The design of US cities is just godawful from any perspective (environmental, social, business efficiency, crime rates, ghettoization, etc), compared to those in Europe. I'm fairly certain that Manhattan and San Francisco are so vibrant and livable largely because they're constrained by geographical barriers.


It's a bit of a stretch to refer to most large European cities being "designed", at least recently, isn't it?


The urban cores are very old, but many of them are surprisingly small, with the bulk of the city dating to the past 100-150 years. Copenhagen's old center, for example, was less than 10km across (confined within city walls until the 1850s), so nearly the entire city was laid out according to 19th- and 20th-century urban plans (the 20th-century one was http://en.wikipedia.org/wiki/Finger_Plan).

The city where it's architecturally most visible is probably Barcelona, where you can see the medieval core's winding streets, and then a massive expanse of centrally planned regular squares outside of that: http://en.wikipedia.org/wiki/File:Eixample_aire.jpg


Thanks! :)


I thought it was people fleeing the inner city for the suburbs that caused sprawl.

It sucks, but so do the cramped cities like SF and Manhattan. You can never get a moment's peace and contemplation, and they're even more crassly commercial than your average strip mall.


Sure, it was always large, but suburban sprawl was not always a thing. As cars became ubiquitous, things got more spread out, and designed with cars as the assumed primary mode of transportation. This was not necessarily a good idea.


Or it could be that not everyone wants to live in a crowded city in a small apartment. Some people prefer to be a bit more spread out, perhaps near nature.

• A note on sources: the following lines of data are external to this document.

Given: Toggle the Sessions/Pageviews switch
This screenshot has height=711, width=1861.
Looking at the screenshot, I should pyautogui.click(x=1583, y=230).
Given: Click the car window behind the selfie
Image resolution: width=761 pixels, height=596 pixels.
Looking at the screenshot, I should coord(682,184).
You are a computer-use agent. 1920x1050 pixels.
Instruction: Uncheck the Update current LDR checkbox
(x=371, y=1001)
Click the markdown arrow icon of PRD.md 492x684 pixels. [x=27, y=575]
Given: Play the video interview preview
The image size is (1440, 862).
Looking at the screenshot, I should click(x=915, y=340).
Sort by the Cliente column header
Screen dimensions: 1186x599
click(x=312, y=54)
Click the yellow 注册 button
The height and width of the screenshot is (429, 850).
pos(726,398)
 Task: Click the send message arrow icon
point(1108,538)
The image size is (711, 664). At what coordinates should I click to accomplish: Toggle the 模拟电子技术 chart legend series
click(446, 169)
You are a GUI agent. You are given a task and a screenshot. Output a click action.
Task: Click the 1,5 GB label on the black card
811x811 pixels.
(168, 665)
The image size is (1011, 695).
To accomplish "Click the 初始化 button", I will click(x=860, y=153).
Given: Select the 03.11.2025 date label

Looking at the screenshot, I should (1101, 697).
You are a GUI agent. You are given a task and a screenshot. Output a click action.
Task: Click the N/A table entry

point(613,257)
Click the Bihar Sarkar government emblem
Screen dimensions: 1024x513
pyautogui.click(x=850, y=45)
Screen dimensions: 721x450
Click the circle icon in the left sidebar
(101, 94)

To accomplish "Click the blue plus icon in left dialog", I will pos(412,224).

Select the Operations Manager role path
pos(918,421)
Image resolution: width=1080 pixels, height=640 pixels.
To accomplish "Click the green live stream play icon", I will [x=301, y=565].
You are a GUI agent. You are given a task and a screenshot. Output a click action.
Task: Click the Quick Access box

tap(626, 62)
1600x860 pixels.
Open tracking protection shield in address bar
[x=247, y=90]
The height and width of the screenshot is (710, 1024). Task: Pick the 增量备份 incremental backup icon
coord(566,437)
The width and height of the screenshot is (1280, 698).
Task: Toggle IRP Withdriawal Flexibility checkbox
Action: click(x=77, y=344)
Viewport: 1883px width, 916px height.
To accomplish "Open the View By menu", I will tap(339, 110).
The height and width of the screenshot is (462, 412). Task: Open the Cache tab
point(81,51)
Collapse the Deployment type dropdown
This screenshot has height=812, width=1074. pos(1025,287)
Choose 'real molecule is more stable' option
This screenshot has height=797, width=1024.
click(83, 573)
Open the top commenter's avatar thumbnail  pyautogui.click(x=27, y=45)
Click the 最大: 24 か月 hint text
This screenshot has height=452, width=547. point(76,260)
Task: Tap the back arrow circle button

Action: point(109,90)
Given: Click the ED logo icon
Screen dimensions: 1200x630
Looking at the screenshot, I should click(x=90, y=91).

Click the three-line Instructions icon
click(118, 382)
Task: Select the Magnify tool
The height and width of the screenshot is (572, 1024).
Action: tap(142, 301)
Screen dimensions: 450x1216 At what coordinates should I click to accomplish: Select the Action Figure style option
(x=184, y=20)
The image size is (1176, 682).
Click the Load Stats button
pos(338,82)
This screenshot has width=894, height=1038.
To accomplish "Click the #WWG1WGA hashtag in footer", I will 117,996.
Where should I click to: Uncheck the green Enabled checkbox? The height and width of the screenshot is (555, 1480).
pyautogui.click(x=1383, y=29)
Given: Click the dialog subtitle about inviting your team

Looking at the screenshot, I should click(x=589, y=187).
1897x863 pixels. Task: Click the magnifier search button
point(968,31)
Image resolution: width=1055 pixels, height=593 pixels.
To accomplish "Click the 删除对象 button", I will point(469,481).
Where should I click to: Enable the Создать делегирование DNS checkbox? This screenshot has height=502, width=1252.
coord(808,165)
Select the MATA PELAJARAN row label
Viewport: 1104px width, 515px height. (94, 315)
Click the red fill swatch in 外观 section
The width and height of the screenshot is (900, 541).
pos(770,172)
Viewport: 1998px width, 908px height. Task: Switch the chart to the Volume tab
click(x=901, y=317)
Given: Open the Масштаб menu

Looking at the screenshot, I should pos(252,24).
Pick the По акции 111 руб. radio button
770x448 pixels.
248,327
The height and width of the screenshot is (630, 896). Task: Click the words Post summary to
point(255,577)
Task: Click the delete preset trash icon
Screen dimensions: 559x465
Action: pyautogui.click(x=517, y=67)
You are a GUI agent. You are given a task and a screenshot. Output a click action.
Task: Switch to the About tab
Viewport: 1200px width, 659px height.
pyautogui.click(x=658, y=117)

The US was huge and spread out before the automobile was invented. People used to live close enough to local markets that they could get by on foot, bicycle, or horseback. We used to have train stations everywhere, enabling long-distance travel, but day-to-day travel did not require mechanization.

There is no reason we cannot create towns and cities where people do not require cars. New York City is like this (having grown up there, I did not get my driver's license until I was 25 and living in a different state). We can create local transit systems with buses, trolleys, and light rail. The only place where cars really make sense is in very rural areas, where the population is extremely sparse.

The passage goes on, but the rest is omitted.